On July 18, The Diamondback published an opinion column that warned against being “entranced” by conservative writers who carefully craft arguments instead of resorting to ad hominem attacks against the left. The writer’s argument closed with a prediction that such “liberal-friendly conservatives” will create a mass conversion to the right, where “they will enter a movement devoid of compassion and intellectual honesty.”

At what point am I allowed to call BS?

To begin, I really do hope for our country’s sake that most Americans won’t have their entire political ideology swayed by a well-crafted opinion piece without seeking out a differing argument and deciding what they believe for themselves. Only reading a single side of a debate would sway anyone, and to adopt such a habit is as dangerous as remaining in the echo chambers the Wired piece cited in the column condemns. What that piece calls for is to challenge your views and be wary of the lack of debate in echo chambers, not to force-feed yourself opposing views until you believe them.

The column also warns against being ensnared by the quips of these conservative writers. To assume that a few rhetorical tricks are all it takes to convert a liberal is to devalue the critical thinking everyone possesses, and it demeans the very group this article is trying to “protect.”

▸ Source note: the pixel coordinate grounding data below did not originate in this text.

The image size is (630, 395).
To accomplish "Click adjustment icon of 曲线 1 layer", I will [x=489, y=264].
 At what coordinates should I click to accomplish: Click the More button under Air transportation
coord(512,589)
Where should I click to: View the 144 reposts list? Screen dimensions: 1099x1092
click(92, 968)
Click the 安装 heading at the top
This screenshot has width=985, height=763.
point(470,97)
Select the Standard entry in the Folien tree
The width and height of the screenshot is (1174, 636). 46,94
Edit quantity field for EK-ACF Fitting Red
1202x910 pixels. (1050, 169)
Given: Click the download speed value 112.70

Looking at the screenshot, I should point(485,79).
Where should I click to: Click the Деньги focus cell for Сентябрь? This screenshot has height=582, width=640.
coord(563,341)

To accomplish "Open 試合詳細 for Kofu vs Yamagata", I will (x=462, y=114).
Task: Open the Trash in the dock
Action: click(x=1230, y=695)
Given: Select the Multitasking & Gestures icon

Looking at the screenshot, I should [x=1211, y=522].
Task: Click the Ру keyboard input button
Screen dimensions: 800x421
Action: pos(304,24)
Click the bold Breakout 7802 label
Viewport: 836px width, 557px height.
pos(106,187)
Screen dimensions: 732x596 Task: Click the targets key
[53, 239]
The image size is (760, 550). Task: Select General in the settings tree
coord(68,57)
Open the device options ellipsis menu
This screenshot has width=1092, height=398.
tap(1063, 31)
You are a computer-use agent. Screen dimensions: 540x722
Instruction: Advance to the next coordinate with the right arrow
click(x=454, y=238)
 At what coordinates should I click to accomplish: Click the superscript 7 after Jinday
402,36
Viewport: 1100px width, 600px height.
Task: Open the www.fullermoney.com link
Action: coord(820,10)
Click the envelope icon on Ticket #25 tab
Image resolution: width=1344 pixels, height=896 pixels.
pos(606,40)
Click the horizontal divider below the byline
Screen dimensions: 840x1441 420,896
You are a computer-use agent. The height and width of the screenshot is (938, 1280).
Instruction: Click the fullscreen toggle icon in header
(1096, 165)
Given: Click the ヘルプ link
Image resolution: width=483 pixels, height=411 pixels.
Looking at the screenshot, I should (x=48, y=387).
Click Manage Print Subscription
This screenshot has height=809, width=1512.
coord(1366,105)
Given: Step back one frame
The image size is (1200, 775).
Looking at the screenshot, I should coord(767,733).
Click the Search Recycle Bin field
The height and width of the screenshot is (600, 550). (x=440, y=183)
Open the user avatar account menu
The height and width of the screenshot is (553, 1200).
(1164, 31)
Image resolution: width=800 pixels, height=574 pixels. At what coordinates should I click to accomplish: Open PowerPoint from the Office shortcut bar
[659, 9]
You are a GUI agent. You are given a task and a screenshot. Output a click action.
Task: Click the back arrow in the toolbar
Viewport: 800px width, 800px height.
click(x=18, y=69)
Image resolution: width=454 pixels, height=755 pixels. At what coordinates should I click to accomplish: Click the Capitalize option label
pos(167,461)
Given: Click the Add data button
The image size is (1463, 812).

More importantly, however, is the idea that changing your mind due to the writing of conservatives is wrong. There is nothing wrong with aligning with the other side after research and contemplation; in fact, it’s one of the most important things you can do as a patriot. Changing your perspective is difficult, but that’s because it is much easier to stick to long-held opinions and unthinkingly decry any opposition. This difficulty makes a shift in thinking uncommon but no less important.

Changing your mind does not happen often, and there is no reason it should. If you came to your current political ideology with research and critical thought, a single contrary opinion should not have the power to sway it. I’m not saying seeking out a contrary opinion is unimportant, only that there is no fault in disagreeing with it. While attempting to understand opposition is necessary to the democratic process, failing to be converted is perfectly acceptable.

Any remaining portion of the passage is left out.